Dissolving MNs containing GEN control K. pneumoniae infection in mice. (A) A schematic representation of the treatment regime. Mice (C57BL/6), 8 to 10 weeks old, were infected intranasally with 105 CFU K. pneumoniae bacteria. The mice were then either untreated (Untreated) or were treated with GEN delivered via i.m. (7.5 mg/kg of body weight in sterile water for injection and delivered via the thigh muscle of the hind limb) (GEN i.m.), or with dissolving GEN MNs (GEN MN) applied to the dorsal surface of each ear using micropore tape for 24 h, after which MNs were removed and replaced with a new GEN MN. (B) Body weights of mice were monitored throughout the course of the infection. At 48 h postinfection, mice were sacrificed and bacterial counts were determined in the (C) nasal-associated lymphoid tissue (NALT), (D) lungs, and (E) spleens. CFU counts for individual mice are shown with solid lines corresponding to mean values, n =6-7 mice/group, and “+” indicates an animal that died. Statistical significance was determined using Prism 7 (GraphPad) software using a one-way ANOVA, followed by correction for false discovery rate via the two-stage step-up method of Benjamini, Krieger, and Yekuutieli.

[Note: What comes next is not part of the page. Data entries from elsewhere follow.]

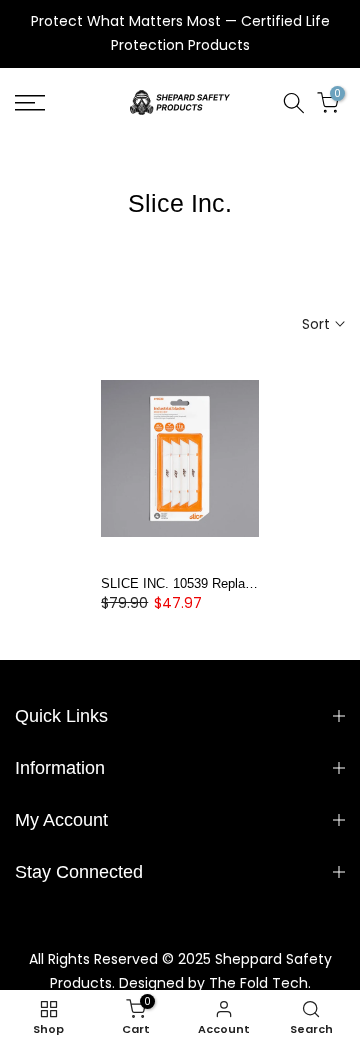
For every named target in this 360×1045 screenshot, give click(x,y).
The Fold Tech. (260, 983)
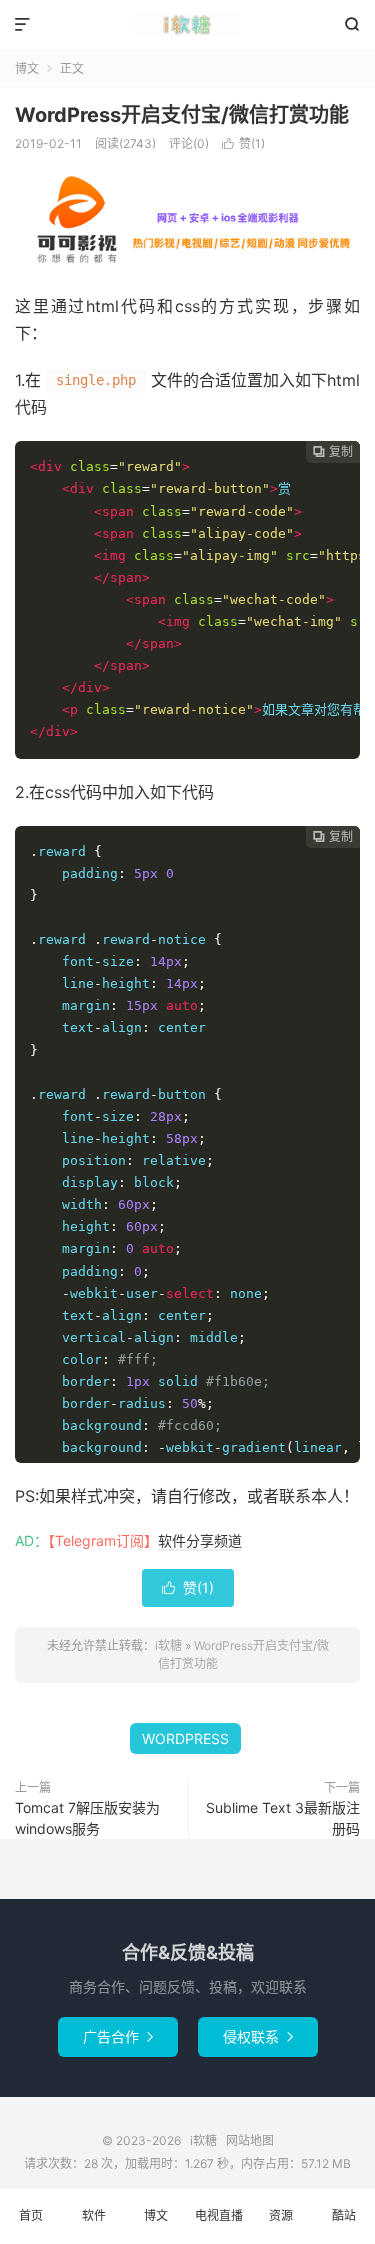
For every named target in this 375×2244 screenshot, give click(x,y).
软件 (94, 2215)
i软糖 (187, 25)
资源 (281, 2215)
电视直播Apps (219, 2226)
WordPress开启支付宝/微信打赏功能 (182, 115)
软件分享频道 (200, 1540)
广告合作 (118, 2036)
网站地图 (250, 2140)
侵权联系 (258, 2036)
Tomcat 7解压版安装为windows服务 (87, 1818)
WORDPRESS (185, 1738)
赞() (243, 143)
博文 (27, 68)
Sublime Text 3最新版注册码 (283, 1818)
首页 (31, 2215)
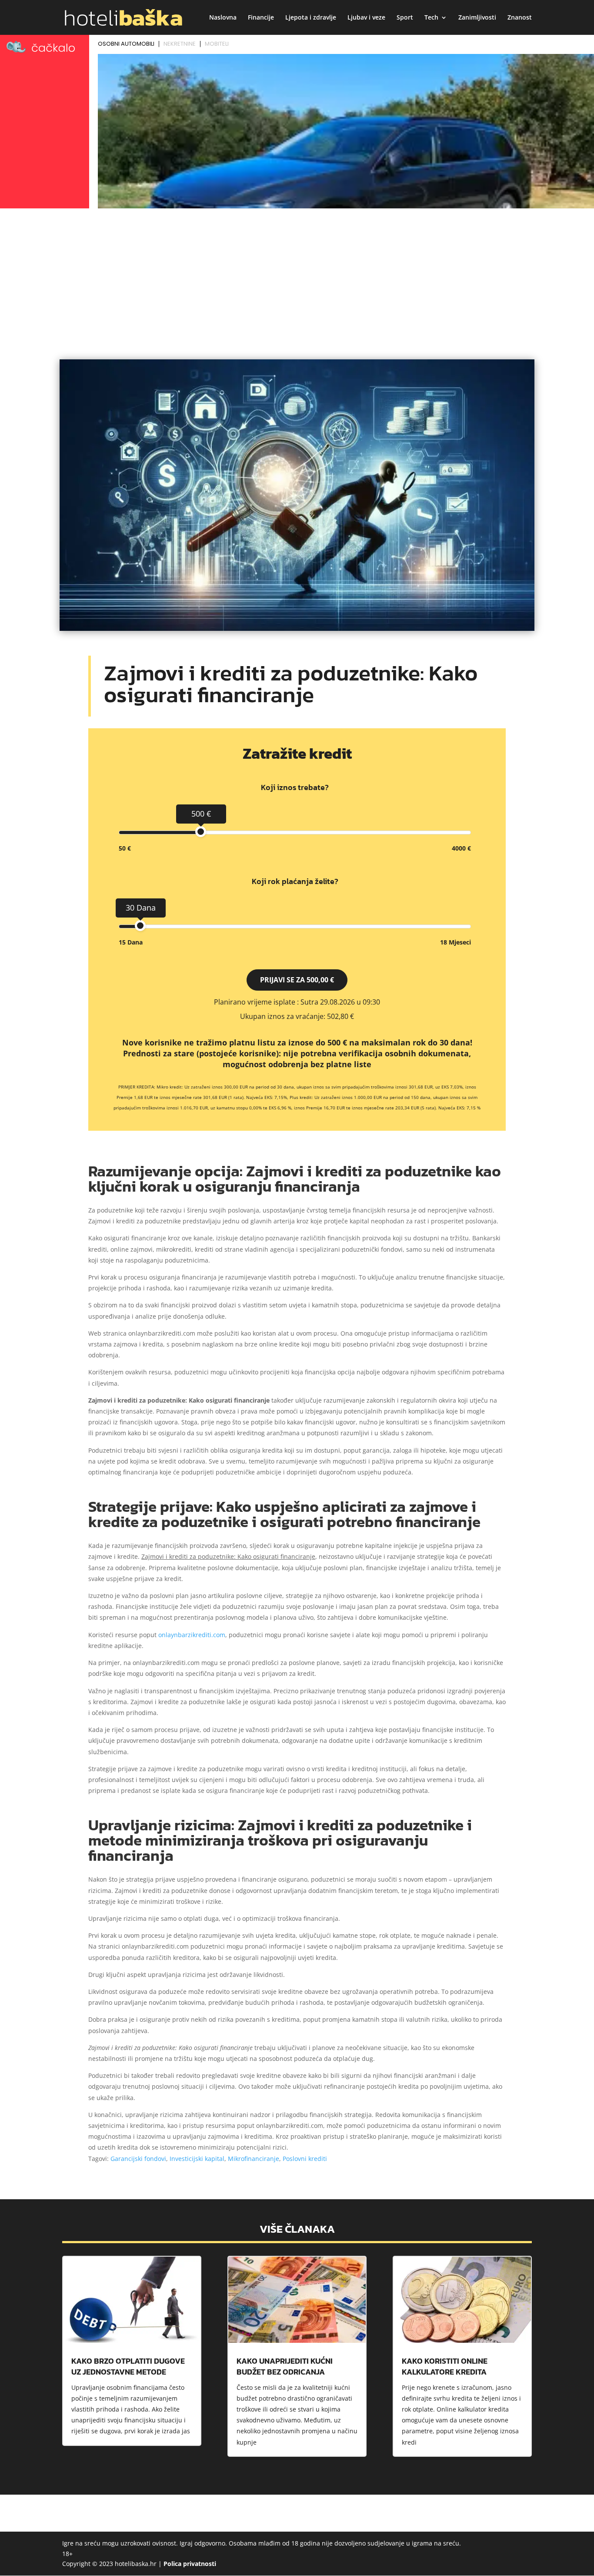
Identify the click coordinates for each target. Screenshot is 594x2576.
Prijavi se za (297, 980)
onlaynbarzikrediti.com (191, 1635)
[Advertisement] (297, 277)
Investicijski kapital (197, 2158)
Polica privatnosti (190, 2563)
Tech (431, 17)
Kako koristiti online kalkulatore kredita (444, 2366)
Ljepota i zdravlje (310, 17)
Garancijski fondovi (138, 2158)
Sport (405, 17)
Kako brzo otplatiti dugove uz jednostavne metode (128, 2366)
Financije (261, 17)
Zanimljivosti (477, 17)
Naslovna (223, 17)
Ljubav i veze (366, 17)
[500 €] (200, 831)
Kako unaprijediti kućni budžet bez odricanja (285, 2366)
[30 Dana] (140, 925)
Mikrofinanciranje (253, 2158)
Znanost (519, 17)
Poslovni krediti (305, 2158)
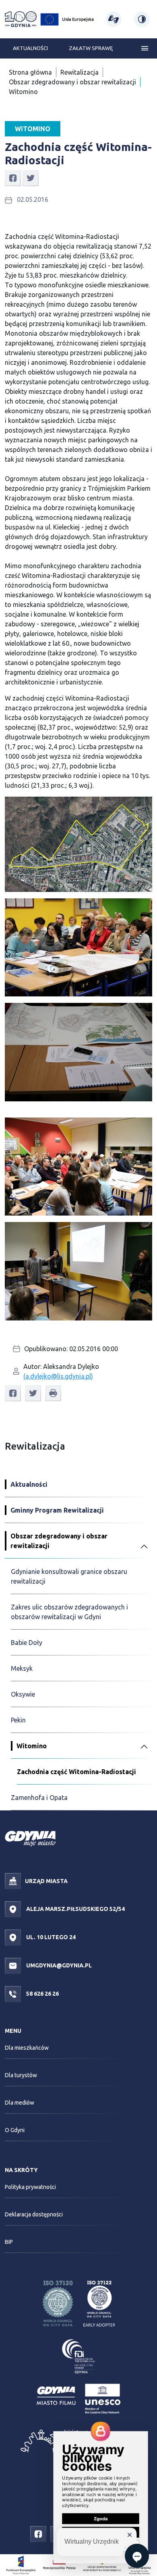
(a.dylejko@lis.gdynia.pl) (58, 1376)
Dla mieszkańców (27, 2047)
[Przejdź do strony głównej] (21, 19)
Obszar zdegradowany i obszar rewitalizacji (72, 82)
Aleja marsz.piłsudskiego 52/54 (75, 1909)
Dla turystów (21, 2075)
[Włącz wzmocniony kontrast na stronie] (142, 19)
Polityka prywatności (30, 2187)
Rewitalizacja (79, 72)
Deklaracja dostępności (34, 2214)
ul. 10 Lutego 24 (50, 1937)
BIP (9, 2242)
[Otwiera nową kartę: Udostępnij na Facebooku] (13, 177)
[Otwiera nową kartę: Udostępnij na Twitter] (31, 177)
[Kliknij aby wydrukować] (53, 1393)
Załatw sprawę (91, 48)
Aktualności (30, 48)
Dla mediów (19, 2102)
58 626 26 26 (42, 1993)
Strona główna (30, 72)
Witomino (23, 91)
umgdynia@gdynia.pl (58, 1965)
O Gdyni (15, 2130)
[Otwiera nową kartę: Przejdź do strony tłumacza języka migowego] (113, 19)
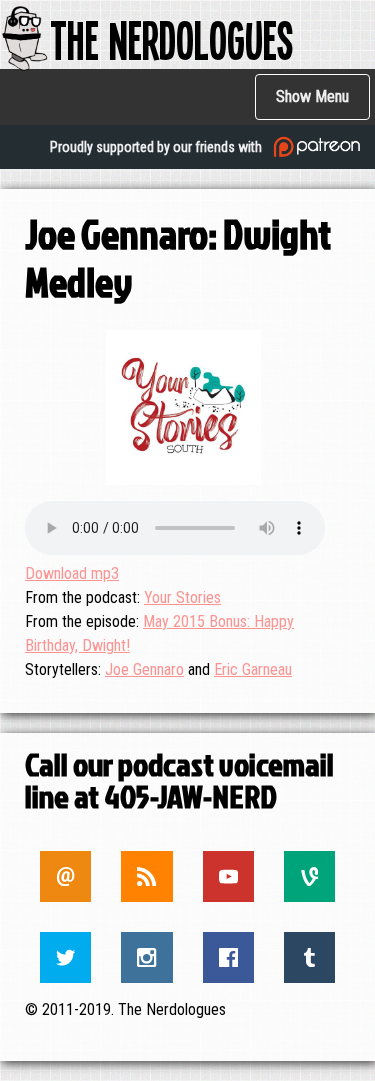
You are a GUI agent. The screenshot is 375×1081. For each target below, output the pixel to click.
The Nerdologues (171, 38)
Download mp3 (72, 573)
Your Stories (182, 597)
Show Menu (312, 96)
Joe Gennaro (144, 669)
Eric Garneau (253, 669)
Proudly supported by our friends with (157, 147)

In conclusion, the results presented herein collectively demonstrate that MNs containing GEN effectively control K. pneumoniae infection in mice. While further studies are warranted to demonstrate complete clearance, this is the first reported study utilizing MNs for the treatment of bacterial infection. MNs may be a potentially viable delivery platform for antibiotic delivery, offering the possibility to expand access to lifesaving antibiotic treatment in low-resource settings. As MNs dissolve upon insertion in the skin, they circumvent the generation of sharps waste and associated transmission of blood-borne pathogens. Our ongoing efforts entail the optimization of GEN MNs to increase bioavailability and develop a thorough understanding of the pharmacokinetics and pharmacodynamics of GEN delivered via this route compared with that delivered i.m. In the era of increasing antimicrobial resistance, novel approaches for empirical therapy are necessitated and MNs may offer an ideal solution. Importantly, as MNs bypass the gastrointestinal microbiota, they also offer an alternative delivery option for antibiotics that are currently delivered orally and could potentially prevent dysbiosis of the gut microbiota.